Filed by Universal Compression Holdings, Inc.
Pursuant to Rule 425 under the Securities Act of 1933
Subject Company: Universal Compression Holdings, Inc.
Commission File No. 1-15843
Subject Company: Hanover Compressor Company
Commission File No. 1-13071
Subject Company: lliad Holdings, Inc.
Commission File No.
    425 Legend
copy to come
  February 5, 2007
  All Employees
  Stephen A. Snider
  Universal and Hanover Announce Definitive Merger Agreement
As you know, Universal has grown over the years by investing in and growing our fleet, as well as by a number of mergers and acquisitions. This morning, the attached press release was issued to announce the signing of a definitive agreement for the merger of Universal Compression and Hanover Compressor Company. While I realize that this announcement creates some uncertainty, I believe that this merger is a great opportunity for all of us at both Universal and Hanover.
We encourage you to learn the currently-available details of the merger by:
  1.   Reading the attached press release
  2.   Listening to today’s investor conference call, which will include a presentation to investors by Steve Snider (Universal’s CEO) and John Jackson (Hanover’s CEO). You can listen to this conference call “live” at 10:00 Central Time today by going to www.universalcompression.com and clicking on “View UCO Investor Relations” and then “Presentations and Webcasts.” A recording of this conference call will also be available at this same location if you prefer to listen later.
In addition, we will be visiting with as many of you as possible, as quickly as possible following this announcement:
    At 7:45am today, I will be hosting a meeting for our Houston shop employees in the Houston Fabrication facility to discuss the merger.
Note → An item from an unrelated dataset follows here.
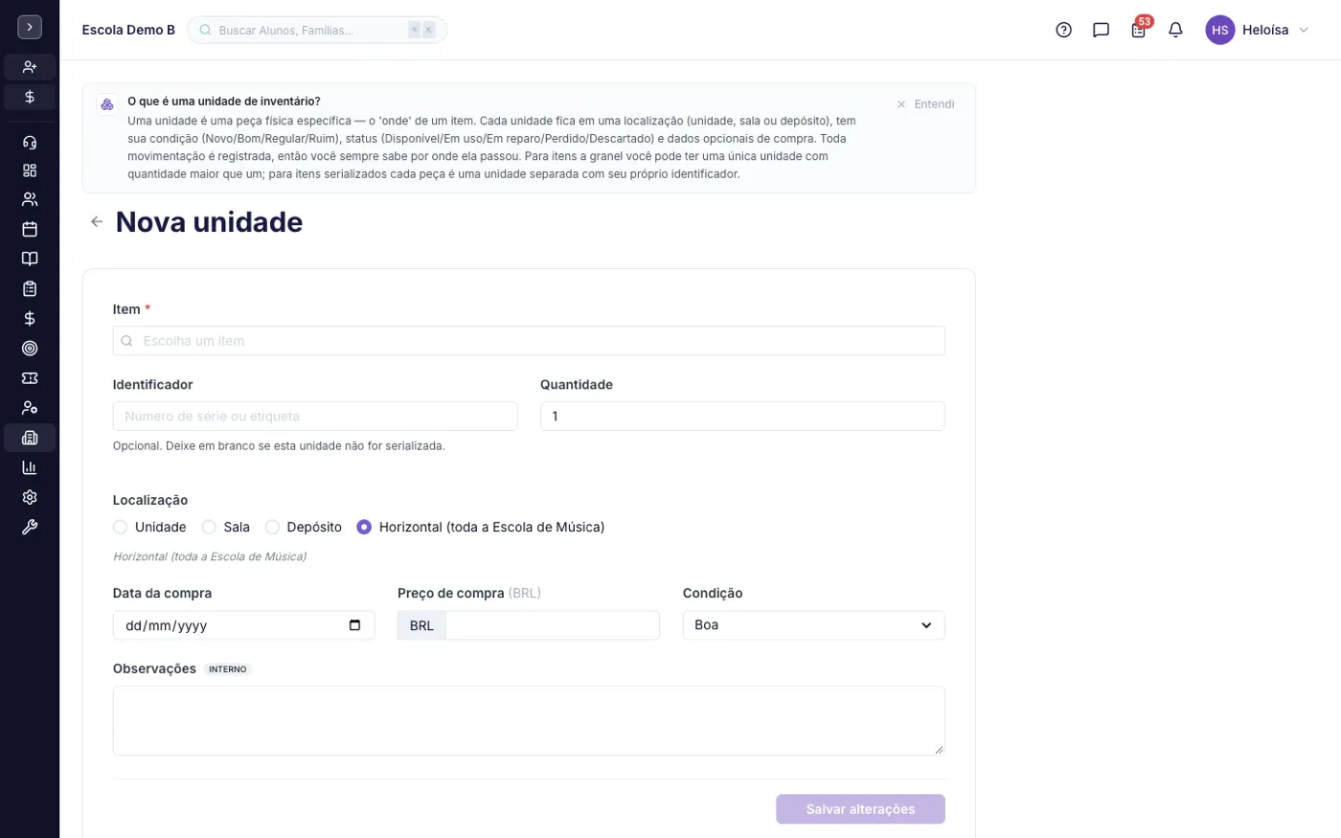Image resolution: width=1341 pixels, height=838 pixels.
Task: Select the Sala location radio
Action: 209,527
    Today at 11:30am, I will be hosting a meeting for the remainder of our Houston employees. This meeting will be held in the Atrium of our Houston Headquarters building.
    Management will be visiting many of our worldwide regional locations to talk with our employees outside of Houston. These regional visits will begin early this week and continue through the next few weeks.
Through the course of the next several months prior to the closing of the merger, we will use many communication methods (employee meetings, email, voice mail, intranet postings, mailings, etc.) to explain the merger process and to answer your questions.



Since we’re in the early phase of this transaction, we will not have definitive answers to many of your questions particularly pertaining to organization structure. However, we are committed to communicating our progress with you on a regular and timely basis. In the meantime, if you have any general questions about the merger, we’ve established a dedicated email address (mergerquestions@universalcompression.com), and a voice mailbox will be available soon. Our plan is to post your questions anonymously to our Intranet site along with the responses so that all employees can benefit from the information.
The closing of this transaction, which is subject to a number of factors, is expected to take several months. Until then, Universal and Hanover remain competitors and you should continue to run your day-to-day operations as such.
I appreciate all of your hard work and contributions in the past, and I’m very excited about the opportunities this transaction presents for our employees, customers and stockholders in the future!



Additional Information
In connection with the proposed merger, a registration statement of the new company, Iliad Holdings, Inc., which will include proxy statements of Universal Compression Holdings, Inc. and Hanover Compressor Company, and other materials, will be filed with the Securities and Exchange Commission. INVESTORS AND SECURITY HOLDERS ARE URGED TO CAREFULLY READ THE REGISTRATION STATEMENT AND THE PROXY STATEMENT/PROSPECTUS AND THESE OTHER MATERIALS REGARDING THE PROPOSED MERGER WHEN THEY BECOME AVAILABLE, BECAUSE THEY WILL CONTAIN IMPORTANT INFORMATION ABOUT UNIVERSAL, HANOVER, ILIAD HOLDINGS AND THE PROPOSED TRANSACTION. Investors and security holders may obtain a free copy of the registration statement and the proxy statement/prospectus when they are available and other documents containing information about Universal and Hanover, without charge, at the SEC’s web site at www.sec.gov, Universal’s web site at www.universalcompression.com, and Hanover’s web site at www.hanover-co.com. Copies of the registration statement and the proxy statement/prospectus and the SEC filings that will be incorporated by reference therein may also be obtained for free by directing a request to either Investor Relations, Universal Compression Holdings, Inc., 713-335-7000 or to Investor Relations, Hanover Compressor Company, 832-554-4856.
Participants in Solicitation
Hanover Compressor Company and Universal Compression Holdings, Inc. and their respective directors, officers and certain other members of management may be deemed to be participants in the solicitation of proxies from their respective stockholders in respect of the merger. Information about these persons can be found in Hanover’s and Universal’s respective proxy statements relating to their 2006 annual meetings of stockholders as filed with the SEC on March 24, 2006 and March 15, 2006, respectively. Additional information about the interests of such persons in the solicitation of proxies in respect of the merger will be included in the registration statement and the proxy statement/prospectus to be filed with the SEC in connection with the proposed transaction.